- _Instructions to follow_: All entries should be printed precisely as written.

Saved entries:
◆ ◆ ◆ ◆ ◆ ◆ ◆

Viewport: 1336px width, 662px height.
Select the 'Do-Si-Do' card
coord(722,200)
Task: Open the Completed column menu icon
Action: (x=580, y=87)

◆ ◆ ◆ ◆ ◆ ◆ ◆

- _Solved exercise_:
Viewport: 1336px width, 662px height.
Select the 'Do-Si-Do' card
coord(722,200)
Task: Open the Completed column menu icon
Action: (x=580, y=87)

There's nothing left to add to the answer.